(Stored records)
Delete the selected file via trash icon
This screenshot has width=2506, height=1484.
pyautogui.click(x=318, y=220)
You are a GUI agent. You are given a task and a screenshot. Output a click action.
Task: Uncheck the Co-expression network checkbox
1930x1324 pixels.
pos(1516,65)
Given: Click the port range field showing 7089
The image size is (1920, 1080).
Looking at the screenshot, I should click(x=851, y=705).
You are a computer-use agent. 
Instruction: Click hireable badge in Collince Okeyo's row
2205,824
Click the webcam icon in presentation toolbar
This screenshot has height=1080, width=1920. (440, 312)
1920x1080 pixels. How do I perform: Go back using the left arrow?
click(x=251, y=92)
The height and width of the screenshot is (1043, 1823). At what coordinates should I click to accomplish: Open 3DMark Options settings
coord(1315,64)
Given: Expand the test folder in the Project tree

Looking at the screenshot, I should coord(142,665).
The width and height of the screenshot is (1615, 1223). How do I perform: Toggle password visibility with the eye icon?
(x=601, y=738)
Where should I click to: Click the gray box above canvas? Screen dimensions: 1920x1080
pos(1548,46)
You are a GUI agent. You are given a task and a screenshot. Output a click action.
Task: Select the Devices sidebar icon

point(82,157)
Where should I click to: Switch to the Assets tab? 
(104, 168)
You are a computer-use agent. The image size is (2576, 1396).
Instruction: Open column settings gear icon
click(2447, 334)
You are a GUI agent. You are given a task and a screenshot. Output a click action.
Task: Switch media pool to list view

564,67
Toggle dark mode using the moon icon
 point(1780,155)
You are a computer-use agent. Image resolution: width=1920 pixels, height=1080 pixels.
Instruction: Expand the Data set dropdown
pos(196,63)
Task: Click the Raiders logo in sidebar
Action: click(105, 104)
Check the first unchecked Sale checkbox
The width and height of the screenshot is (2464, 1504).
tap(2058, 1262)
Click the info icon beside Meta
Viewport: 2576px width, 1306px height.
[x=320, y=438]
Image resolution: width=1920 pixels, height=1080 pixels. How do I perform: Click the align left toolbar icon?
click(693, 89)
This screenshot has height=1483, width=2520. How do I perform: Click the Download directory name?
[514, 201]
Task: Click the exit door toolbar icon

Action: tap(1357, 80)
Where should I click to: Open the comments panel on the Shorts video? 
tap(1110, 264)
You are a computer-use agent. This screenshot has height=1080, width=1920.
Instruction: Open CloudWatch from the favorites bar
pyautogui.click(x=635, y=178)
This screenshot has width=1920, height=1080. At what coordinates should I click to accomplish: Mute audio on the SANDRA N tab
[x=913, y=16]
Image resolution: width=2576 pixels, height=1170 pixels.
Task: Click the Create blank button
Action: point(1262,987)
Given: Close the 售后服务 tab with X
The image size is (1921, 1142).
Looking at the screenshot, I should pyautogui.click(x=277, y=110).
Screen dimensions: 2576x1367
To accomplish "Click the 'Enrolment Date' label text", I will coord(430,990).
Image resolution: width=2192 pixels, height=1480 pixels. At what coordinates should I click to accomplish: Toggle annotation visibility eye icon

» **Work to complete**: Where does the word "agent" appear in the records? Copy every line that holds it.

» **Result**:
You are a GUI agent. You are given a task and a screenshot. Output a click action.
You are a computer-use agent. 
You are a GUI agent. You are given a task and a screenshot. Output a click action.
You are a computer-use agent. The image size is (2576, 1396).
You are a GUI agent. You are given a task and a screenshot. Output a click action.
You are a computer-use agent. Image resolution: width=1920 pixels, height=1080 pixels.
You are a computer-use agent. This screenshot has height=1080, width=1920.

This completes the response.